Não me parece haver qualquer dúvida de que o 25 d’Abril criou uma plêiade de “corajosos e generosos” nacionalistas. Com a PIDE totalmente desmantelada e a tropa portuguesa completamente desmobilizada não era difícil ser-se patriota e na sequência “combatente da liberdade da Pátria”. Mesmo assim não faltaram manifestações (felizmente poucas) de portuguesismo nem tão pouco vivas ao General Spínola e à Junta de Salvação Nacional que ele presidia. Neste quadro era muito mais difícil descobrir quem não era “combatente da liberdade da Pátria” do que quem o era.

Os cabo-verdianos do PAIGC, que se supunha estarem nas matas da Guiné-Bissau mas que se encontravam dispersos (desmobilizados?) pelos Estados Unidos, França, Bélgica, Holanda, Senegal, Suécia, Côte d’Ivoire entre outros países, foram chamados a “toque de caixa” a reunir para a definição de uma estratégia para tomar de assalto o poder em Cabo Verde, mas não sem antes prestar o “juramento” de um pacto de silêncio – uma espécie do mafioso “omertà”, no dizer de um consagrado analista político – quanto ao que se passou e se passava entre eles no âmbito da participação na luta armada na Guiné.

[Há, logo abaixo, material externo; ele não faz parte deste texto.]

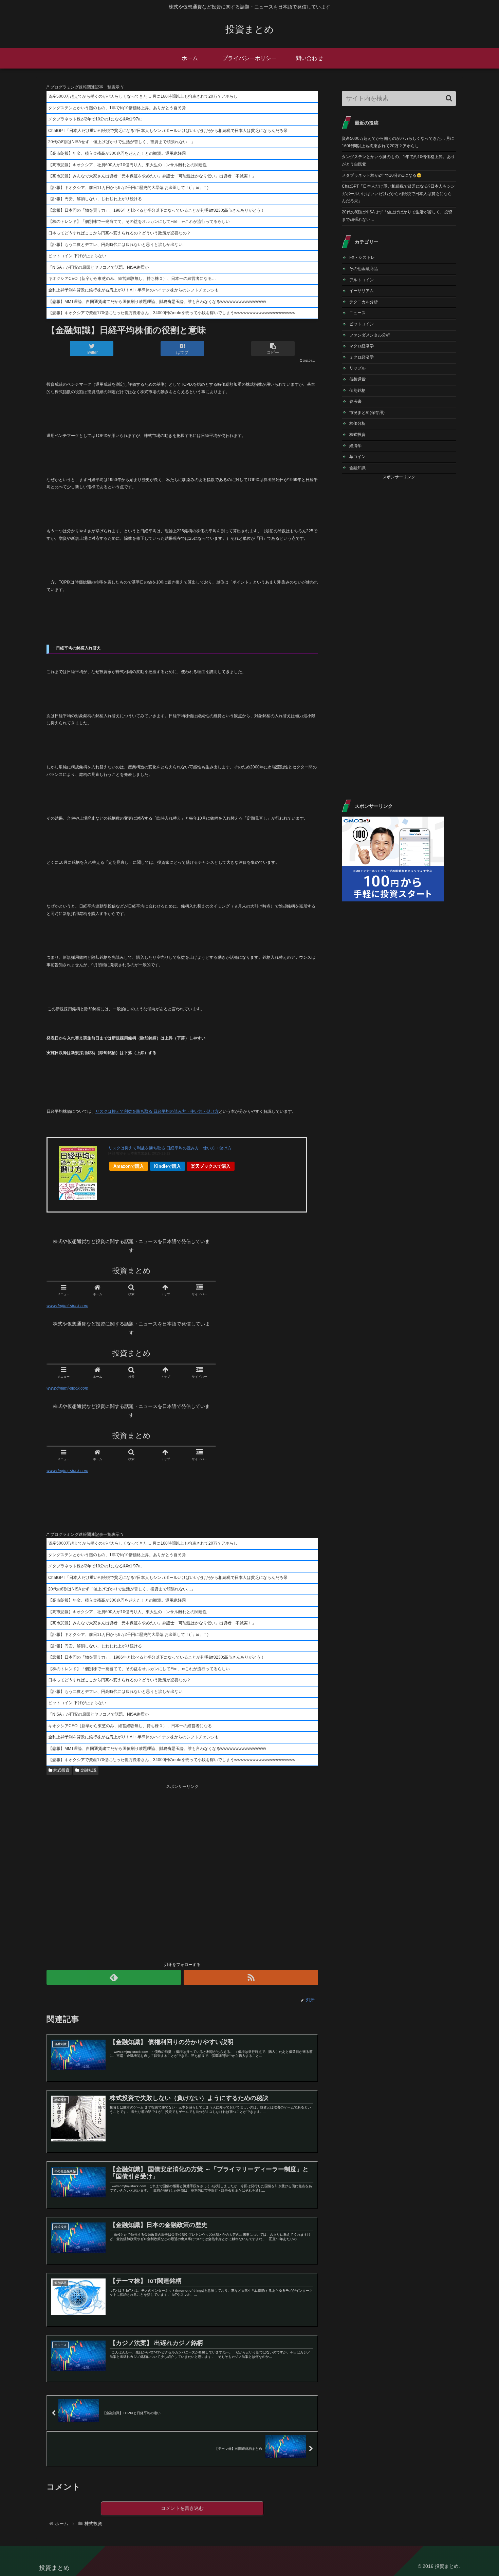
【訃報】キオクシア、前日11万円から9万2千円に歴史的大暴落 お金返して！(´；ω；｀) (128, 187)
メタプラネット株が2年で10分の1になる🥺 (382, 175)
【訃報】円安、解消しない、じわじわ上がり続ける (95, 198)
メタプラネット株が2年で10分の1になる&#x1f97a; (95, 119)
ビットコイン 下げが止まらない (77, 255)
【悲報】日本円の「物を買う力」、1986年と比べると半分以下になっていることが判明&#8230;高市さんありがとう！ (156, 210)
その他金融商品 (363, 268)
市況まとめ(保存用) (367, 412)
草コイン (357, 456)
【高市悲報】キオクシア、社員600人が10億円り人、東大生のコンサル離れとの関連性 (127, 165)
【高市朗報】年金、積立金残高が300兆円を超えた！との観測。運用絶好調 (117, 153)
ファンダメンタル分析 (369, 335)
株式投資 (61, 1770)
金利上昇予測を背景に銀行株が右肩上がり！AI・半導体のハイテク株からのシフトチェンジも (133, 290)
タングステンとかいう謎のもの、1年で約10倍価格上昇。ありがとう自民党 (117, 108)
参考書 (355, 401)
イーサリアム (361, 290)
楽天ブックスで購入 (210, 1166)
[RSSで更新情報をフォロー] (251, 1977)
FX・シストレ (362, 257)
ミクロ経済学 (361, 357)
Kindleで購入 (167, 1166)
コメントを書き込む (182, 2508)
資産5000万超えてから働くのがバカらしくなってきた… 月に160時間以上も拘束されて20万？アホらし (143, 96)
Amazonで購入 (128, 1166)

Quantos cabo-verdianos estariam no teatro de guerra em Abril de 1974? E não venham com a treta de “missão de serviço”!.. Nestes casos as coincidências são, obviamente, muito suspeitas… Hoje são quase todos “comandantes” sem se saber ao certo o que é que estariam a comandar ou o que teriam realmente comandado e por quanto tempo.

O entusiasmo que o 25 d’Abril despertou para uma participação política era global no “espaço português”. Ninguém, absolutamente ninguém, ficou indiferente. E criou-se deste modo uma impressionante “fauna” de políticos, daqueles que J.M. Coetzee, prémio Nobel da Literatura 2003, se refere no seu livro “Verão” quando diz “que a política faz ressaltar o pior das pessoas” e acrescenta: “porque a política é demasiado conveniente e demasiado atraente como teatro no qual podemos representar as nossas emoções mais básicas. Emoções básicas, quer dizer ódio, rancor, despeito, inveja, desejo de sangue, etc.” (Fim de citação, o itálico é meu).

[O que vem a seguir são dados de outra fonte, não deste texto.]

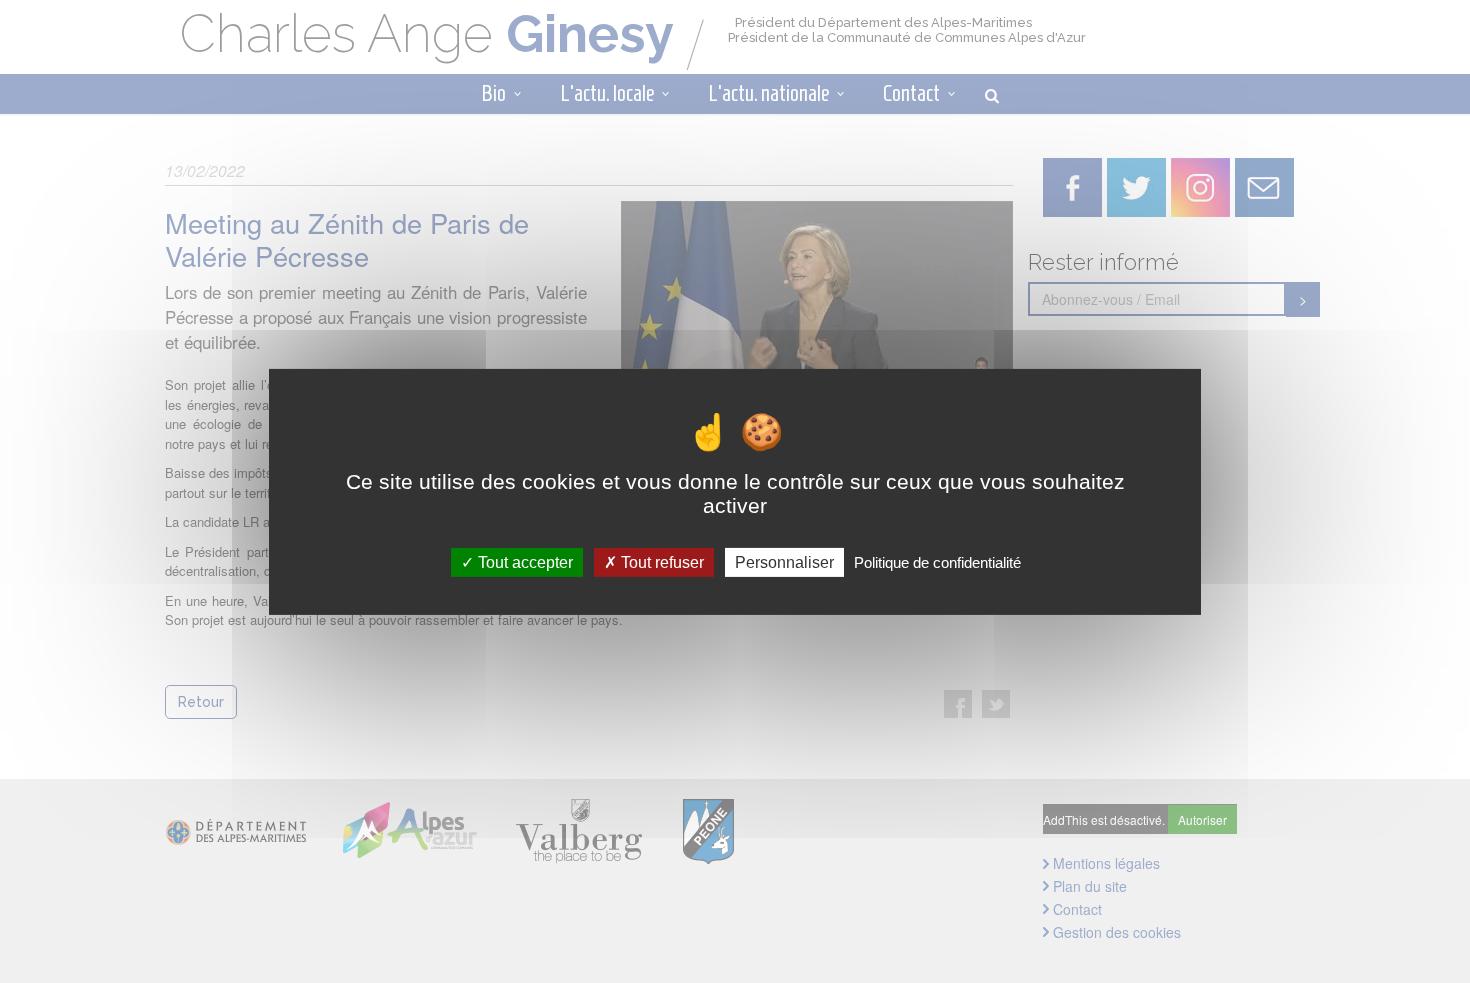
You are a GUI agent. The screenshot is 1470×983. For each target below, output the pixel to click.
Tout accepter (523, 561)
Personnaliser (784, 561)
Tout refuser (660, 561)
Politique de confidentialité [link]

E foi assim que Cabo Verde foi varrido de lés a lés por uma onda sem precedentes de indivíduos sequiosos de manifestar as suas emoções básicas. O escassíssimo número de militantes do PAIGC residentes em Cabo Verde empertigou-se, ávido de mostrar o serviço que não tinha feito ou não tinha podido fazer. O efeito é o mesmo. De Portugal veio o reforço e com ele a capacidade mobilizadora dos jovens estudantes – manipuláveis e facilmente manipulados e muitos, subitamente transformados em “militantes na clandestinidade” – empolgados pela brilhante luta armada que o PAIGC tinha conduzido na Guiné e ébrios da propaganda do prestígio desse Partido do qual também queriam ser parte. A acrescer o indecoroso e vergonhoso apoio selectivo do MFA (Movimento das Forças Armadas), o panorama político das Ilhas modificou-se e a balança pendeu fortemente para o PAIGC que deu um salto quantitativo. O que ganhou particular relevo depois do MFA ter permitido o vergonhoso assalto à Radio Barlavento.

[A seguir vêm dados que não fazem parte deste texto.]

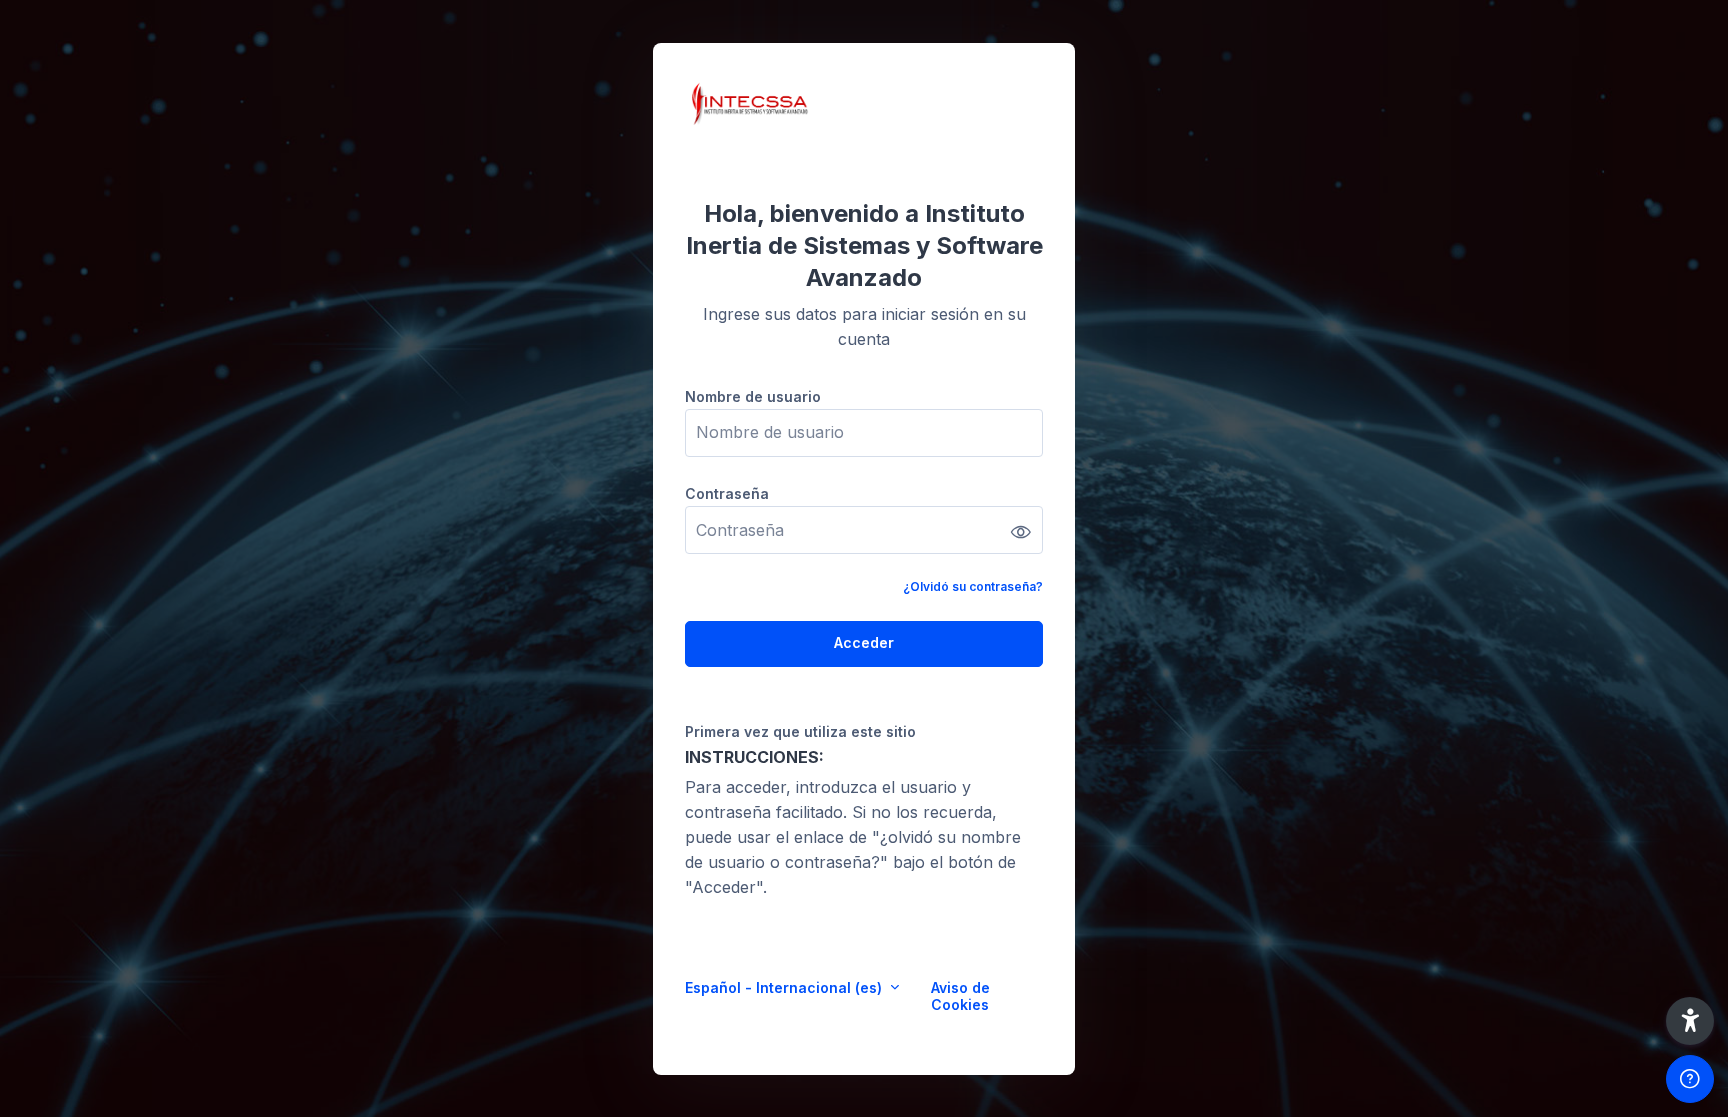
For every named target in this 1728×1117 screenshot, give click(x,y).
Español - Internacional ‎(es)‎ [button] (785, 987)
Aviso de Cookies (960, 996)
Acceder (864, 642)
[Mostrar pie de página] (1690, 1079)
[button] (1690, 1021)
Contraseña (727, 493)
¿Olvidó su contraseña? (973, 586)
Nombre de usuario (753, 396)
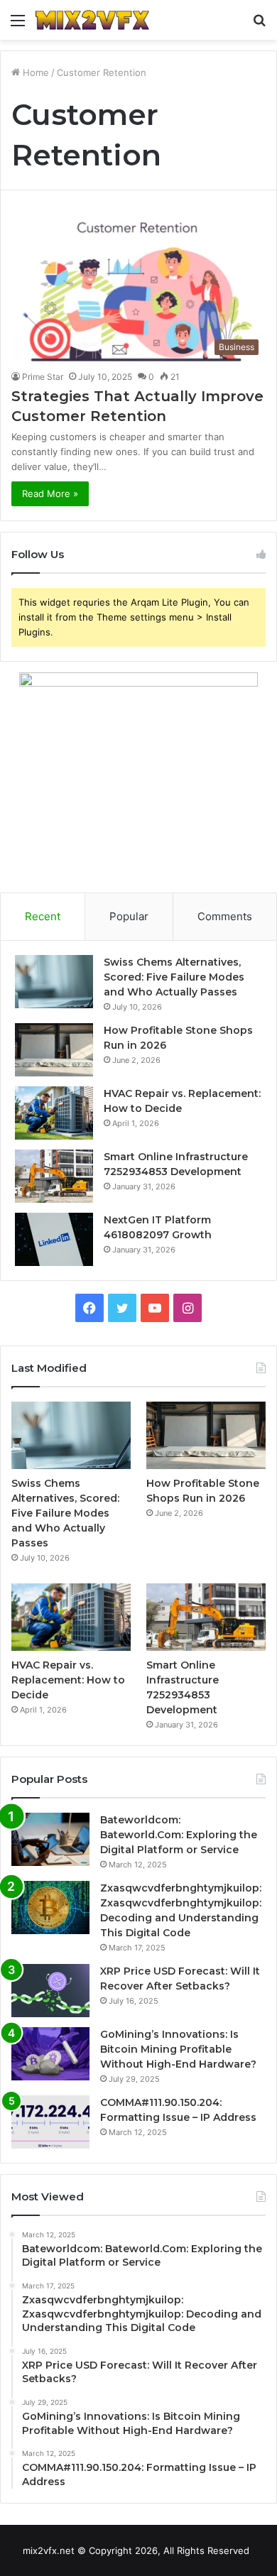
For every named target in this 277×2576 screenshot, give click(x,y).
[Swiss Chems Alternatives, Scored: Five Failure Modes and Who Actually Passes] (54, 981)
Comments (224, 916)
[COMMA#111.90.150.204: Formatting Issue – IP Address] (50, 2122)
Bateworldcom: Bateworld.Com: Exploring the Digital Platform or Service (178, 1834)
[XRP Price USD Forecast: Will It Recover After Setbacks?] (50, 1990)
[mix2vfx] (92, 20)
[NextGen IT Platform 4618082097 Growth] (54, 1239)
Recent (42, 916)
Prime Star (42, 376)
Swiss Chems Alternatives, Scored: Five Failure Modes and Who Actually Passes (174, 977)
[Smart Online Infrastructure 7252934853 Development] (54, 1176)
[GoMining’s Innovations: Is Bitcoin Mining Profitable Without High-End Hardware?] (50, 2053)
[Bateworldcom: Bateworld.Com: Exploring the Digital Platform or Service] (50, 1839)
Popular (128, 916)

Face a lei atrás referida e publicada a menos de dois meses a seguir ao 25 d’Abril, – nem sequer tinham chegado a Cabo Verde os de Conacri – a luta já não era para a independência, tanto mais que a lei era apenas uma clarificação de uma outra (Lei 3/74 de 19 de Maio) – que na verdade nunca foi verdadeiramente “necessária” em Cabo Verde – mas para saber qual o partido que devia tomar o poder. Todos lutavam para a independência – o PAIGC, a UPICV e mesmo a UDC que não a punha de parte mas apenas, prudentemente, solicitava um compasso de espera. É neste envolvimento, constitucionalmente aberto (Lei 3/74) pelo Governo Português desde 19 de Maio de 1974 (menos de um mês depois do 25 de Abril) que se pergunta: Afinal quem não lutou para a Independência?

Ou lutar para a independência significa ter estado do lado do “Projecto de Unidade”, hoje gorado, do PAIGC? É esta a narrativa que se tem tentado passar, isto é, a legitimação daqueles que estiveram (alguns) no mato e que ao longo de quinze anos se sentiram os únicos que haviam lutado para a independência de Cabo Verde. Imagine-se!... Lutado militarmente nas matas da Guiné para a Independência de Cabo Verde. Não soa a absurdo? Não parece bizarro? Convenhamos!...

Nos primeiros quinze anos da independência cantaram loas à Guiné-Bissau e seus combatentes; condecoraram-se exclusivamente uns aos outros; distribuíram entre eles patentes militares como se neste País tivesse havido guerra e houvessem lutado; repartiram benesses entre si; autossatisfizeram-se plenamente numa autêntica orgia de onanismo político, exaltando as excelências do Partido Único. Era a consagração dos “melhores filhos desta terra” como ufanamente se vangloriavam.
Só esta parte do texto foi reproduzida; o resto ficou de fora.